# It's Snowing....



## Katnapper (Jan 7, 2010)

We've gotten 3-4 inches on top of what we had, and it's still coming down. Expected totals of 6-8 inches by tomorrow. And I'm stuck at home with a bored 10 year old... well, he will be bored when he wakes back up (after hearing the "good" news and promptly going back to bed).






I put the trash out last night (a significant amount, since we missed last week), and you can hardly see it. I can imagine the trash trucks going around looking for likely bumps/mounds in the snow, poor guys!  :lol:


----------



## revmdn (Jan 7, 2010)

Yeah, it's coming our way next.


----------



## ismart (Jan 7, 2010)

revmdn said:


> Yeah, it's coming our way next.


Yep! And then on to me.


----------



## Ntsees (Jan 7, 2010)

You know, we can use some of that snow in our Sierra Nevada mountains. Every year, it seems like there's less and less snow. And even when there's a lot of snow, it just tends to go away quick. If only I had the power to carry some of the clouds over to the West  .


----------



## Katnapper (Jan 7, 2010)

Yep... headed your way!  

Well, Jesse's up and he's already announced, "I'm bored!!!!" What are we going to do today? Can we go to Toys R Us? Chuck-E-Cheese? Make-a Mess? The Mall? My answer... "No." to all. I told him we could go out and shovel the driveway and walks. You should have heard the protests on that one!


----------



## ismart (Jan 7, 2010)

Katnapper said:


> Yep... headed your way!  Well, Jesse's up and he's already announced, "I'm bored!!!!" What are we going to do today? Can we go to Toys R Us? Chuck-E-Cheese? Make-a Mess? The Mall? My answer... "No." to all. I told him we could go out and shovel the driveway and walks. You should have heard the protests on that one!





Katnapper said:


> Beat you to it, Paul!


 :lol: Thats right! Put him to work!  :lol:


----------



## Rick (Jan 7, 2010)

They cancelled school in IL for snow? When I was growing up in central IL that was rare. The buses had chains on the tires.

They have talked about a "dusting" possibly heading our way tonight. In these parts if one flake falls people act like the sky is falling and cancel everything. Just rarely get snow here.


----------



## ZoeRipper (Jan 7, 2010)

Yesterday the school district I live in (the one Ryan's 13 year old sisters go to) canceled school for today because of the snow that we were supposed to get, but never did. Nice planning, eh?


----------



## Katnapper (Jan 7, 2010)

ismart said:


> :lol: Thats right! Put him to work!  :lol:


Yep!!! Here he is in all his snowshovelling glory...  






And some pics I took after we finished shovelling the driveway and walks.

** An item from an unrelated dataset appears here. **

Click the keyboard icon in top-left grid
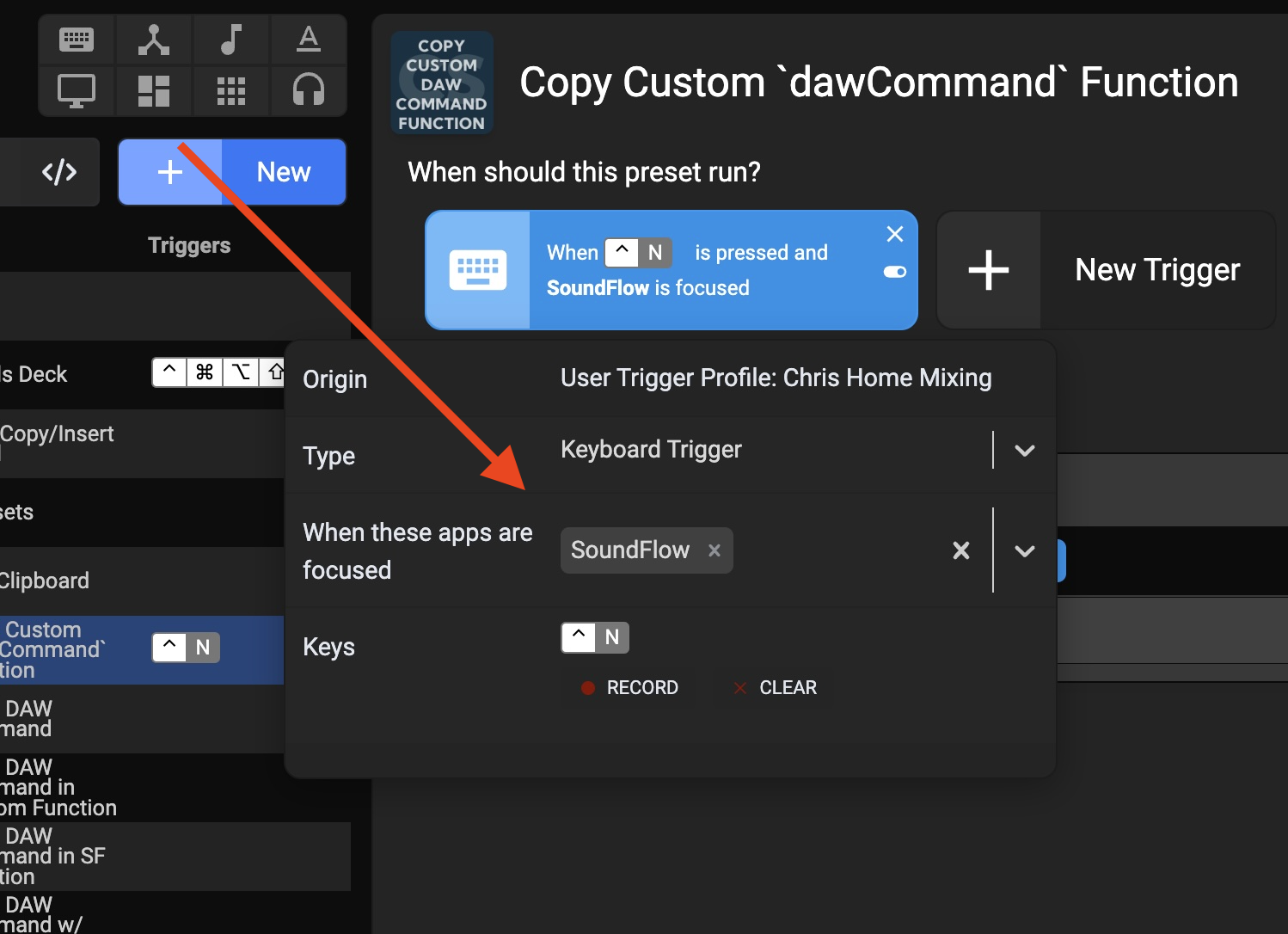Viewport: 1288px width, 934px height. (77, 40)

The bad thing is that where we shovelled is already all white with about 1/4 of an inch of snow covering it now. And it's still snowing.


----------



## ZoeRipper (Jan 7, 2010)

He does NOT look too pleased that he's shoveling snow.


----------



## hibiscusmile (Jan 7, 2010)

haha, one snowflake, u crack me up Rick! Kat, send the boy here, tired of begging you now for his help!!!

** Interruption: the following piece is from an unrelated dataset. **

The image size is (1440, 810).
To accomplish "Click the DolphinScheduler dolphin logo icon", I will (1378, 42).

Orin and I got more snow than Hines has pickles! I got two feet and still snowing, what u got Orin!


----------



## batsofchaos (Jan 7, 2010)

Here in Denver it started snowing yesterday and didn't let up until early this morning or so. Not a huge amount, at least not compared to how it can be here, but enough to make everything miserable. And nothing closed from the weather, but that's not surprising. The last time anything closed there was 6+ feet of snow that was destroying roofs all over town.


----------



## Katnapper (Jan 7, 2010)

ZoeRipper said:


> He does NOT look too pleased that he's shoveling snow.


He wasn't at first. But to my great surprise, he hung in there without whining or complaining a bit, no farting around playing in the snow, and worked the whole time!   So he got a big "atta boy" and $7.00 for his part in helping.  

Now he's bored again.


----------



## Katnapper (Jan 7, 2010)

hibiscusmile said:


> haha, one snowflake, u crack me up Rick! Kat, send the boy here, tired of begging you now for his help!!!Orin and I got more snow than Hines has pickles! I got two feet and still snowing, what u got Orin!

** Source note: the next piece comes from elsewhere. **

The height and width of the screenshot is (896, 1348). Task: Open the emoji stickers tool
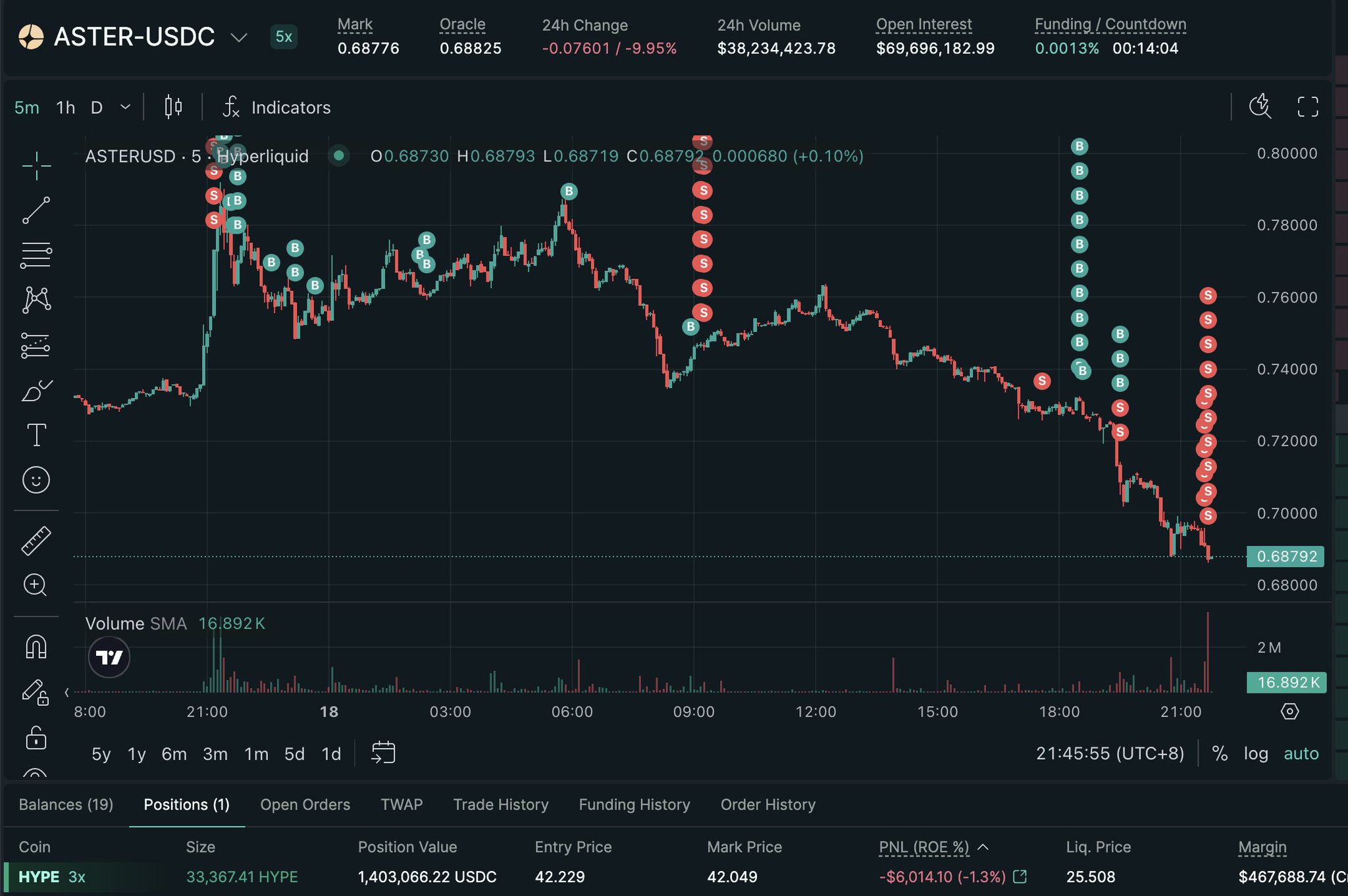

If he keeps whining and complaining that he's bored and bugging me, he's coming to you Express!!


----------



## revmdn (Jan 7, 2010)

Becky, get him a sled and send him on his way. Tell him to come back when it's getting dark. There has to be some hills somewhere close.


----------



## Katnapper (Jan 7, 2010)

revmdn said:


> Becky, get him a sled and send him on his way. Tell him to come back when it's getting dark. There has to be some hills somewhere close.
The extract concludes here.